Set a Gulp task to be the default

Steve picture Steve · Feb 11, 2015 · Viewed 32.1k times · Source

I have the following task in my gulpFile, created by someone else on my team:

gulp.task('serve', [], function(){
   gulp.run(
    'fonts',
    'browsersync',
    'watch'
  );
});

I would like to leave it alone, but I also wanted to map the default task to this task. So I tried:

gulp.task('default',['serve']);

It appeared to work, in that the server runs, but for some reason the "watch" task is not happening, I am not getting browser refresh on changes.

It all works as planned if I run "gulp serve" but not "gulp". What did I do wrong?

EDIT: Here's the watch task:

gulp.task('watch', ['styles', 'browsersync'], function() { //'default'
  gulp.watch(
    [
      './app/assets/sass/**/*.scss',
      './app/modules/**/*.scss'
    ], ['styles']);

  gulp.watch([
    './app/**/*.js',
    './app/**/*.html'
  ], function() {
    reload();
  });

});

Answer

Seth picture Seth · Feb 11, 2015

Try updating your default task to include the watch task in the array argument instead of running it inside serve. Like so:

gulp.task('default', ['serve', 'watch']);

If you checkout the Gulp documentation on asynchronous task support, particularly the last example, you'll see that you can require a dependent task to finish before the designated task is supposed to start.

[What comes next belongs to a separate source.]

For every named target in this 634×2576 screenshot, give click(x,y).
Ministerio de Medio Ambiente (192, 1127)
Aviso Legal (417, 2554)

var gulp = require('gulp');

// takes in a callback so the engine knows when it'll be done
gulp.task('one', function(cb) {
    // do stuff -- async or otherwise
    cb(err); // if err is not null and not undefined, the run will stop, and note that it failed
});

// identifies a dependent task must be complete before this one begins
gulp.task('two', ['one'], function() {
    // task 'one' is done now
});

gulp.task('default', ['one', 'two']);